Capítulo 3

Estas son las reglas de un juego que se desarrolla en una cuadrícula bidimensional infinita de flores.

Regla número uno. Una flor viva con menos de dos vecinas vivas se corta. Muere.

Regla número dos. Una flor viva con dos o tres vecinas vivas está conectada. Sobrevive.

Regla número tres. Una flor viva con más de tres vecinas vivas no tiene espacio ni alimento suficientes. Muere.

Regla número cuatro. Una flor muerta con tres vecinas vivas renace. Vuelve a la vida.

La única jugada permitida en el juego es la disposición de las flores iniciales.

Este juego fascina a los reyes.
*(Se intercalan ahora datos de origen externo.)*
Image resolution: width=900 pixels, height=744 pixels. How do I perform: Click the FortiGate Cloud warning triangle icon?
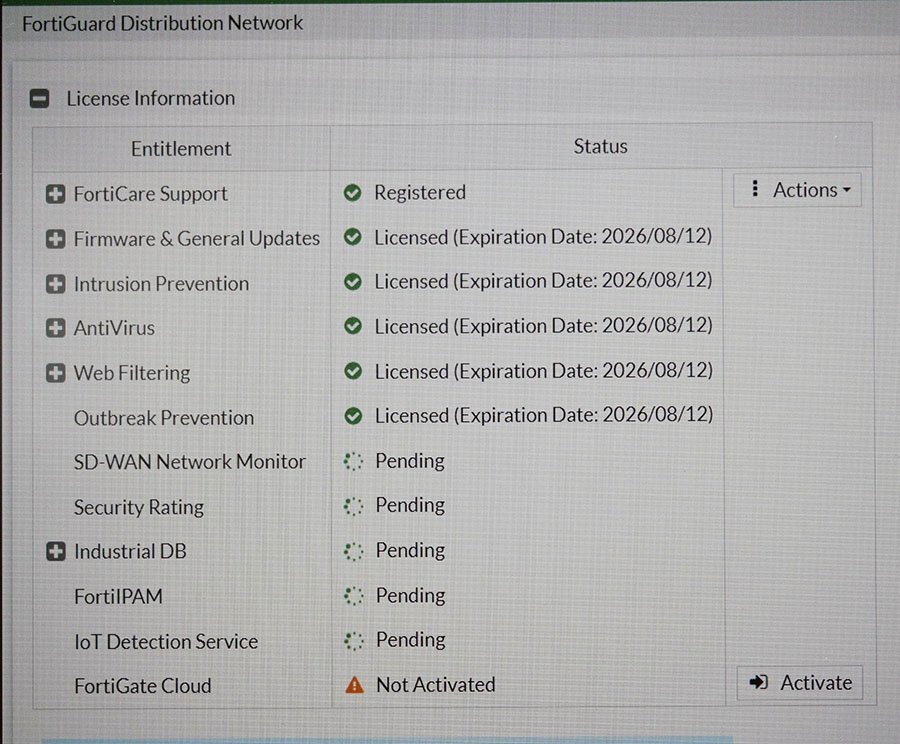tap(353, 686)
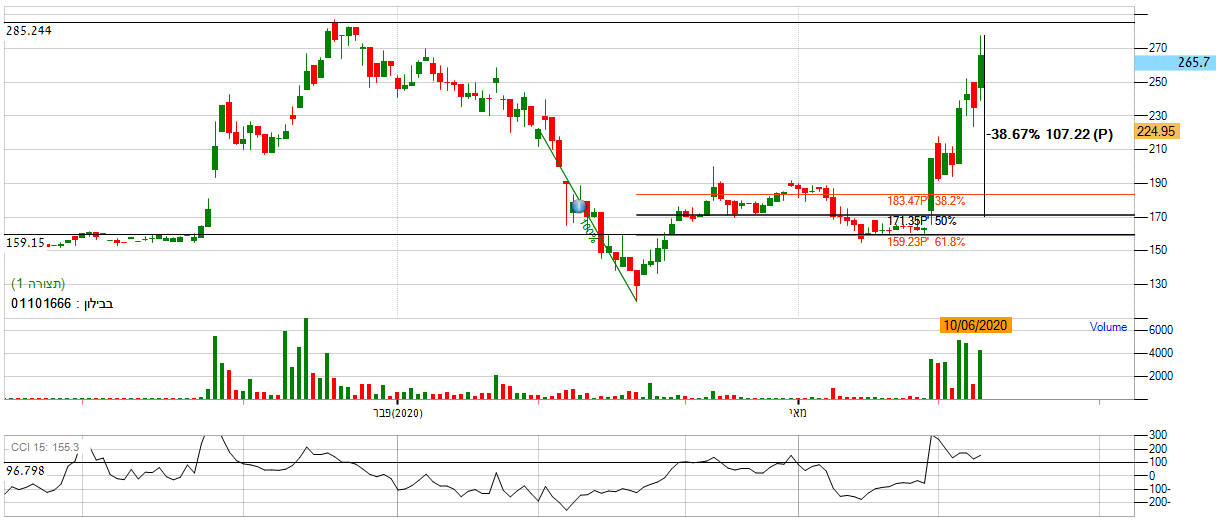The image size is (1216, 526).
Task: Select the last green candlestick on the chart
Action: point(981,70)
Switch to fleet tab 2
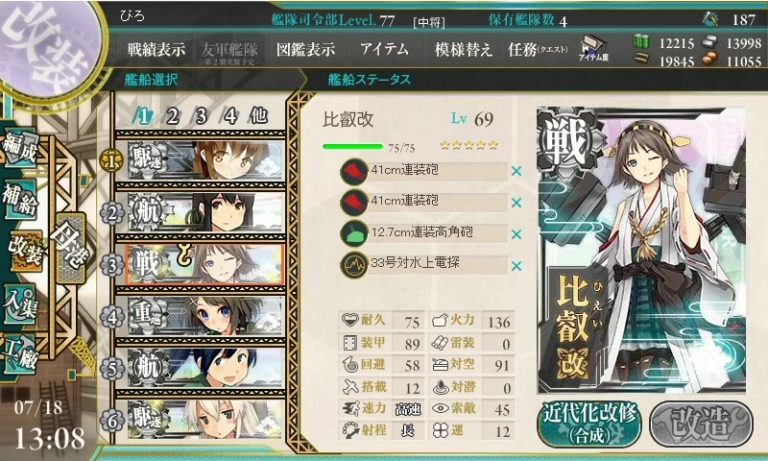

Entretiene incluso a los emperadores del pensamiento. Aunque solo tiene cuatro reglas y el tablero es una cuadrícula sin adornos, en él se pueden encontrar bloques inmutables, estoicos como el hierro, y balizas y púlsares que giran rápidamente, planeadores que viajan hacia el infinito y estructuras que ponen huevos y generan otras estructuras, así como células vivas que se autorreplican. En él se puede construir un computador universal con potencia para simular, muy lentamente, cualquier otro computador imaginable y, de esta manera, realidades enteras, incluidas copias anidadas del juego de las flores. Y el juego es indecidible. Nadie puede predecir exactamente cómo se desarrollará, excepto jugándolo.

Y, aun así, este juego no es nada comparado con el del jardinero y el cribador. Se parecen como una semilla se parece a una flor. No, como una semilla se parece a la estrella que alimentó a la flor y a toda la vida que la creó.

En su juego, el jardinero y el cribador descubrieron formas de posibilidad. Anticiparon cuerpos y civilizaciones, mentes y cogniciones, qualia y sufrimiento. Aprendieron las reglas que controlaban los patrones que florecían en el juego y los que menguaban.

Aprendieron las reglas porque ellos eran las reglas.

Y, con el tiempo, el jardinero cayó en la frustración.